Saturday, July 2, 2011

Asking Questions


Asking Questions

Look yourself in the mirror and ask yourself:

If your convictions were wrong, would you want to know about it?

Or would you prefer not to know and continue living in blissful ignorance?

Do you seek out books, web sites, people, and ideas that challenge your currently held opinions, ideologies and beliefs?

Or do limit the ideas that make it to your brain by submerging yourself in thoughts that promote your pre-determined faith?

Do you seek out the weaknesses in your current opinion and the strengths in competing opinions?

Or do you dwell on the strengths of your own position and the weaknesses of your opponent's position?

Do you hold your current beliefs because a thorough analysis of the evidence demands that you hold them?

Or do you hold your current beliefs because they are the beliefs that you want to have?

Is your highest value to be faithful?

Or is your highest value to have intellectual honesty?

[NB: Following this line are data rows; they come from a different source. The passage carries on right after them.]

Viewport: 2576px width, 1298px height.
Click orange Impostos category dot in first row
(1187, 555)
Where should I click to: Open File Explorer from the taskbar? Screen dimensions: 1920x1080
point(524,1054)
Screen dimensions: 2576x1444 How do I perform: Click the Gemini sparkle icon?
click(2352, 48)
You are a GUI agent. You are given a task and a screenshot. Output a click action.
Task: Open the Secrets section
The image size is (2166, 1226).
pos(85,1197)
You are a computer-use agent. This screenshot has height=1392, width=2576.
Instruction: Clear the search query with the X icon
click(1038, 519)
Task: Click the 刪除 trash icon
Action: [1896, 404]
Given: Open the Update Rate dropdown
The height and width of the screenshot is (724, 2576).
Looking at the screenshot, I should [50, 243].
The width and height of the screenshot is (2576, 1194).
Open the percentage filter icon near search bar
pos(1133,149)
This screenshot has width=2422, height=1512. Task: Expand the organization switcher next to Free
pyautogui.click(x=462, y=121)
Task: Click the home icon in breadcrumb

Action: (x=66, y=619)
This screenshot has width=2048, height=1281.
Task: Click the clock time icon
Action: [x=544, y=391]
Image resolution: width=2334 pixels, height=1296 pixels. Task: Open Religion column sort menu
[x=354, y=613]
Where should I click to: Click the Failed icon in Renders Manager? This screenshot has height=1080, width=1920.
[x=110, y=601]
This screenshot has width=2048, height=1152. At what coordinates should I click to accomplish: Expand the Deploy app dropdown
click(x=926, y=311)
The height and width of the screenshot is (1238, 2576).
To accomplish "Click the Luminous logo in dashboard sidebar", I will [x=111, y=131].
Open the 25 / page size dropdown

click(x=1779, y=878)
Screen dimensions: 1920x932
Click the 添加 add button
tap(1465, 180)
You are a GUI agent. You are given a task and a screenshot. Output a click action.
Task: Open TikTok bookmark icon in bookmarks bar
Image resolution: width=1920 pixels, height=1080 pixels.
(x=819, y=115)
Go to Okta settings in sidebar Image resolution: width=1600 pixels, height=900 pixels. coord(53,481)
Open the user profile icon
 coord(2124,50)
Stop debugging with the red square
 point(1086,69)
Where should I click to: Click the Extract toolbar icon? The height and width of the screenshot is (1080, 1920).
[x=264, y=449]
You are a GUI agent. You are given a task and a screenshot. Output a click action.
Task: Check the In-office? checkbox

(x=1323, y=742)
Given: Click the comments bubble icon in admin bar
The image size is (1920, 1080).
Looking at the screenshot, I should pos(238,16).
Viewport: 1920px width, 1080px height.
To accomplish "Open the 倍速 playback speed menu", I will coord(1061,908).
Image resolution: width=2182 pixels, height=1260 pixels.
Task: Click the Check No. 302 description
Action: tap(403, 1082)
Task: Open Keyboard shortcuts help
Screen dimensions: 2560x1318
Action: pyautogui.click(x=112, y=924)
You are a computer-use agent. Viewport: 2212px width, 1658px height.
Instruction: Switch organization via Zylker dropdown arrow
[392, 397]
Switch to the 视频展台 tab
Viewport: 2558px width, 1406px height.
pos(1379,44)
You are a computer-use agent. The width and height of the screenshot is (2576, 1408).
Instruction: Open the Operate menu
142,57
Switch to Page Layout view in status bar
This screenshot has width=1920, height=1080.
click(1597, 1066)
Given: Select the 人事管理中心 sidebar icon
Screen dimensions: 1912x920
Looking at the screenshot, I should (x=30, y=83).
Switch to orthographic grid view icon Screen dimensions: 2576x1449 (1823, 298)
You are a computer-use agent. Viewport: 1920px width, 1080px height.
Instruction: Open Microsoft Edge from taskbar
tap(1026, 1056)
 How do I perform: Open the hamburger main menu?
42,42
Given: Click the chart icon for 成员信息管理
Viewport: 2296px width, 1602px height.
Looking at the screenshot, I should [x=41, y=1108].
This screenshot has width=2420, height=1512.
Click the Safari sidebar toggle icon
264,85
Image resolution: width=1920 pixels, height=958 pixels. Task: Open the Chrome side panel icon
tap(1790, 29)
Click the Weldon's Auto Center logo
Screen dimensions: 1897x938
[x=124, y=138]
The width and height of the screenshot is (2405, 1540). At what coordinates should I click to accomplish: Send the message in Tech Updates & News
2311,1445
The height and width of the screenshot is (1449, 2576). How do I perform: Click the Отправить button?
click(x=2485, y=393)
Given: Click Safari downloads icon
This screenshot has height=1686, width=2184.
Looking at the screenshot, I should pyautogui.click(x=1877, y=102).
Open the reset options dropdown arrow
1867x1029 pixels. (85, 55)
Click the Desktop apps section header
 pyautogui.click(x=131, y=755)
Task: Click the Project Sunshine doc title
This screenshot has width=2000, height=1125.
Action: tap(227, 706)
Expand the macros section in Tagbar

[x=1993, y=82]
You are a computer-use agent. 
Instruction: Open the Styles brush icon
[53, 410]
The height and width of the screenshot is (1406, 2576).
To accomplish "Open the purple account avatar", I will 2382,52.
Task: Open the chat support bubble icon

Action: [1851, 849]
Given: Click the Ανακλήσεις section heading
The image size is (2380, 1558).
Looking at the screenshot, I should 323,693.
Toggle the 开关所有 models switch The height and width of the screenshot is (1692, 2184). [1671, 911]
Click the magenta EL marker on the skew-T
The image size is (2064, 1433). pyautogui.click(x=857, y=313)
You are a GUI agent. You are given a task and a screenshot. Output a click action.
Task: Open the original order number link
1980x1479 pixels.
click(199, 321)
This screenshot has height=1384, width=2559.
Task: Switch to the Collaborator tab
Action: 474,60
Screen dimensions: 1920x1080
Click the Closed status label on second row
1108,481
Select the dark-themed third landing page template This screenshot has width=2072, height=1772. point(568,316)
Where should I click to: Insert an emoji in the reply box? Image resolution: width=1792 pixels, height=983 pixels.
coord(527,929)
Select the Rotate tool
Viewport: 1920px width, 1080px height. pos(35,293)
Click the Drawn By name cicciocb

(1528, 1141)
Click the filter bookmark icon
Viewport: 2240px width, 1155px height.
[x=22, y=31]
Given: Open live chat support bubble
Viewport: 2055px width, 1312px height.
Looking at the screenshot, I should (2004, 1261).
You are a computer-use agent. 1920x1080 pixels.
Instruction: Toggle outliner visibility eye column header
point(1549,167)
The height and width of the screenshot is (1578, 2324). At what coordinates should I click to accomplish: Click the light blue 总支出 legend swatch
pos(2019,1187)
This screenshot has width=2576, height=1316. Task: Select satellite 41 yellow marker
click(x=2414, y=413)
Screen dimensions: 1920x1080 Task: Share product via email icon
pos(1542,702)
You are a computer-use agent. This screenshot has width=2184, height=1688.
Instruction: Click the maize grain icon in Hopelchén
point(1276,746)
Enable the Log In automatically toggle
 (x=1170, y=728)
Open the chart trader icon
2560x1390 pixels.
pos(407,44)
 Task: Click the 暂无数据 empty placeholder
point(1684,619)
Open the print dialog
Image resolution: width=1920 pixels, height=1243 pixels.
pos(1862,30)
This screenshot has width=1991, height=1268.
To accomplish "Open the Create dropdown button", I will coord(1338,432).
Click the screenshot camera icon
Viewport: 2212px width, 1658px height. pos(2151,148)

Trust those who seek the truth.

Don't trust those who claim to have it.


Conducting your search for truth with intellectual honesty is harder than it sounds.

There is a significant difference between building your convictions upon integrity and being sincere in your convictions.

Just about everybody in the world believes that their personal beliefs are the correct ones.
As a matter of fact, most of us are absolutely certain that our beliefs are the correct ones.

When we see certainty in others we call them obstinate.
When we see it in ourselves we call ourselves faithful.

When our faithfulness causes us to be obstinate so that we refuse to consider new evidence and potentially better paradigms, we may still be sincere in our convictions, but our convictions will no longer be based upon intellectual honesty.